ホワイトボードを使い、冨樫監督から戦術面の注意点が与えられる。

ホワイトボードを使い、冨樫監督から戦術面の注意点が与えられる。

今日は午後練のみ。8対4のボール回し、おなじみのポゼッショントレーニング、クロス&フィニッシュといったメニューを次々に消化し、最後は紅白戦が行われた。20分という短い時間だったが、試合を想定した紅白戦は始動してから初めてである。

Aチーム:GK鈴木椋大。DF安西幸輝、井林章、平智広、安在和樹。MF楠美圭史、南秀仁、高木善朗。FWアラン・ピニェイロ、高木大輔、杉本竜士。

Bチーム:GK太田岳志。DF高木純平、田村直也、ウェズレイ、大木暁。MF澤井直人、船山祐二、永井秀樹(林昇吾)、中野雅臣。FW平本一樹(井上潮音)、ドウグラス・ヴィエイラ(郡大夢)。

実戦さながらのテンションでぶつかり合い、身体をばちばち当てる音がピッチサイドに聞こえてくる。途中、安西幸輝が左手首を痛めるアクシデントがあったが、テーピングでぐるぐる巻きにしてすぐさまピッチに戻った。

「明日は勝つ。勝つために何をすればいいのか。そうした試みのなかで見えてくるものがある。各自、しっかり身体を休めて、コンディションを整えてくれ」と冨樫監督の話があり、この日の練習を切り上げた。

30日、いよいよニューイヤーカップ沖縄ラウンドの最終戦、東京ダービーだ。この日に合わせ、急ピッチで状態を上げてきたのが平本である。

「楽しみですね。キャンプイン当初は、31日の練習試合に間に合えばいいかなという計画だったんですが、やはりダービーは特別ですから。
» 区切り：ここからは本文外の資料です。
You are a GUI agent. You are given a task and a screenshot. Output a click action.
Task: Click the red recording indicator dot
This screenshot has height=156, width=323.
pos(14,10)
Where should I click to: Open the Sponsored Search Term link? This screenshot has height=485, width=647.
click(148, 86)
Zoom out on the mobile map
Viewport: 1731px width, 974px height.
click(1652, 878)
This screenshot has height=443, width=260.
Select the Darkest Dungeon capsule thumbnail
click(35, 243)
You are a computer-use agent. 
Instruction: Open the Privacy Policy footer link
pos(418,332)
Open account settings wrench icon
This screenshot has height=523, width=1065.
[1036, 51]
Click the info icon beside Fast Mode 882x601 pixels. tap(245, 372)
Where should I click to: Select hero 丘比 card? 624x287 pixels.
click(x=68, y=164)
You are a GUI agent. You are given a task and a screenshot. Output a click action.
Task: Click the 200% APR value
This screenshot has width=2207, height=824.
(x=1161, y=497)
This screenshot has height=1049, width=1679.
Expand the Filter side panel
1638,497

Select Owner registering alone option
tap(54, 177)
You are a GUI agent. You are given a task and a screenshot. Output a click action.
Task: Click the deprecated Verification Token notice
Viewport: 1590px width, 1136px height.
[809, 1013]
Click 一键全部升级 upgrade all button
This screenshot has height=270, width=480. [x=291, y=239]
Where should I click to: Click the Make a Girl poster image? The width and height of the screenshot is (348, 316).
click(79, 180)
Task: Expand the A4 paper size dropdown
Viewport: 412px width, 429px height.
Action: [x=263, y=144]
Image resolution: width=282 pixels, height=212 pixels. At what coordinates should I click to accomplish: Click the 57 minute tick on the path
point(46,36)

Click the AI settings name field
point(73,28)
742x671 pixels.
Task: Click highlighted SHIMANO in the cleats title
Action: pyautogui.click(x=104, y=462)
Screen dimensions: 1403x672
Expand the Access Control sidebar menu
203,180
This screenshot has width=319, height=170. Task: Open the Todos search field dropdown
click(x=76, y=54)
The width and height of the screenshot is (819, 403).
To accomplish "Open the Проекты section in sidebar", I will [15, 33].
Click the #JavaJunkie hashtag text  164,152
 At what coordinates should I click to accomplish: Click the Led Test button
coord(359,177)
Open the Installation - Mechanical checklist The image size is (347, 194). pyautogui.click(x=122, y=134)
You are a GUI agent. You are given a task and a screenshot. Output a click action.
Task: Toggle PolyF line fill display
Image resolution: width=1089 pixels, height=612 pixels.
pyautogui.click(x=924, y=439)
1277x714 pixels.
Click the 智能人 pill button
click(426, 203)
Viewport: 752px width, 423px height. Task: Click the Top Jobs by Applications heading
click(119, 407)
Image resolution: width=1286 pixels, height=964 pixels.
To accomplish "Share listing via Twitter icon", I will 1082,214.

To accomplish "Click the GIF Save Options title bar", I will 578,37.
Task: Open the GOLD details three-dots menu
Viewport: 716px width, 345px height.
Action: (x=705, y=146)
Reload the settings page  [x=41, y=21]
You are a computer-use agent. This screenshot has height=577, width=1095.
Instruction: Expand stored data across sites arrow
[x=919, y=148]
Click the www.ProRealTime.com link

どうせならコンディションを上げて出たかった。みんなちゃんとわかってるかな。特に若い連中は。だってダービーですよ」

後半の勝負どころで、平本とドウグラスは投入されることになるかもしれない。

練習終了後、井林や南、高木大と熱心に話し込んでいたのは、今季エースナンバーの10番を背負う高木善だ。しばらくすると今度は中後雅喜や楠美を捕まえ、何事か懸命に問いかけている。表情は真剣そのもの。開幕に向けてチームを強化する過程で、1試合も無駄にしたくないとその顔に書いてある。

「J1に上がる。どうしても上がりたい。さきほどは主に立ち位置や攻守のポイントについてすり合わせをしていました。あとはパススピードを上げていこうと。いまトライしている4-3-3の形ではそれが大事になる。J1に上がったときを考えても必要なことですから」

高木善にとっては、トップで経験する初めての東京ダービーだ。

「ユースの頃は負けた記憶がないですね。とにかく勝ちたい。それだけ」

そう言い残し、バスに乗り込んだ。ひょうひょうとした振る舞いに惑わされがちだが、彼の根底を支えるのは飽くなき勝利への執着だ。今年に懸ける思いの強さに疑いの余地はない。